Pertama, SETARA Institute mengecam keras terjadinya kasus pembubaran peribadatan di GKKD Bandar Lampung. Gangguan dan pembubaran atas peribadatan, yang dijamin oleh konstitusi, tidak dapat dibenarkan dengan alasan apapun.
Kedua, dalam konteks kasus GKKD, SETARA Institute mengapresiasi pihak kepolisian, khususnya Polresta Bandar Lampung, yang memberikan jaminan keamanan juga Pemda yang memberikan izin sementara selama 2 (dua) tahun kepada GKKD Bandar Lampung, sambil mengurus perizinan pendirian rumah ibadah. Langkah akomodatif dan fasilitatif semacam itu perlu direplikasi di berbagai kasus penolakan rumah ibadah, peribadatan, dan sarana peribadatan di daerah lain, seperti di Kabupaten Bogor, Kota Cilegon, Kabupaten Sukabumi, Kabupaten Sintang, Kota Depok, dan lain sebagainya.
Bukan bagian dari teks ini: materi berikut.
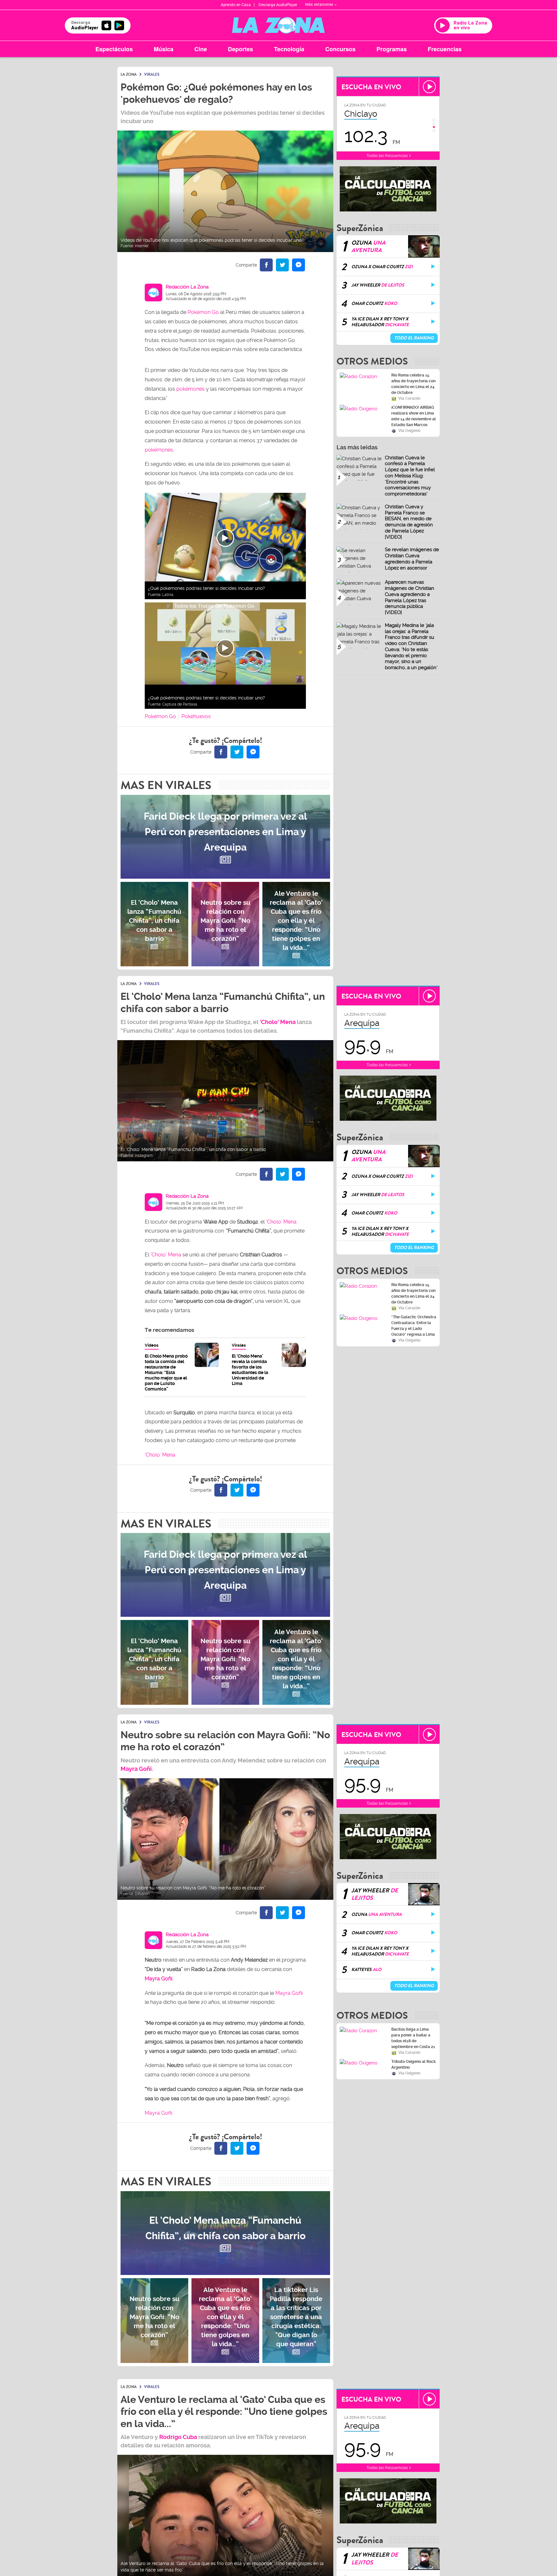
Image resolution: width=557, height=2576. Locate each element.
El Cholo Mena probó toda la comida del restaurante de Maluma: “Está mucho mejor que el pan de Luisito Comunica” (166, 1372)
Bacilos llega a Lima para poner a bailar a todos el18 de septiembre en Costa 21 (413, 2032)
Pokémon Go (203, 312)
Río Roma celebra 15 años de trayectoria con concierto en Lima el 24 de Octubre (413, 384)
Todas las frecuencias (387, 155)
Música (163, 49)
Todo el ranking (414, 338)
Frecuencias (445, 49)
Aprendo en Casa (236, 5)
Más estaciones (319, 4)
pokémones (190, 389)
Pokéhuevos (196, 716)
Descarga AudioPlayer (278, 5)
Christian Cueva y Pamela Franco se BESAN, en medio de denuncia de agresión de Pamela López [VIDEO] (409, 522)
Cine (200, 49)
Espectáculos (114, 49)
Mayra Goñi (289, 1993)
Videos (152, 1345)
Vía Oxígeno (409, 430)
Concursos (340, 49)
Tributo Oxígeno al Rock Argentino (413, 2058)
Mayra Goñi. (159, 1979)
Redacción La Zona (187, 287)
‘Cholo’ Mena (281, 1222)
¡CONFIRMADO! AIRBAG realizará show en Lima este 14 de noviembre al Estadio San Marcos (413, 416)
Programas (391, 49)
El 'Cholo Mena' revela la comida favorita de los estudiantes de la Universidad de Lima (250, 1369)
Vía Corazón (409, 398)
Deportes (240, 49)
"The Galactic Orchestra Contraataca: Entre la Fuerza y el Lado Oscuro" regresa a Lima (413, 1326)
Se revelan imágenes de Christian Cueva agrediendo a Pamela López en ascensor (412, 559)
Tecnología (289, 49)
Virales (239, 1345)
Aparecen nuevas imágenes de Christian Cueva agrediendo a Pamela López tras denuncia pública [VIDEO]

Ketiga, Pemerintah Pusat hendaknya melakukan langkah progresif untuk membuktikan bahwa Pemerintah memiliki komitmen dan kewibawaan dalam menegakkan jaminan hak konstitusional warga negara atas kebebasan beragama/berkeyakinan dan kebebasan untuk beribadah. Antara lain dengan revisi PBM 2 Menteri, khususnya dengan mencabut syarat administratif dukungan 90 orang Jemaat dan 60 orang di luar Jemaat, perubahan paradigma pengaturan peribadatan dan pendirian rumah ibadah dari pembatasan ke fasilitasi, dan pergeseran peran FKUB ke perwujudan dan pemeliharaan kerukunan dengan memperluas fungsi-fungsi kampanye toleransi, penyediaan ruang-ruang perjumpaan lintas agama, serta mitigasi dan resolusi konflik yang mengganggu kerukunan antar agama, termasuk mediasi dan resolusi jika terjadi kasus penolakan peribadatan dan pendirian tempat dan rumah ibadah.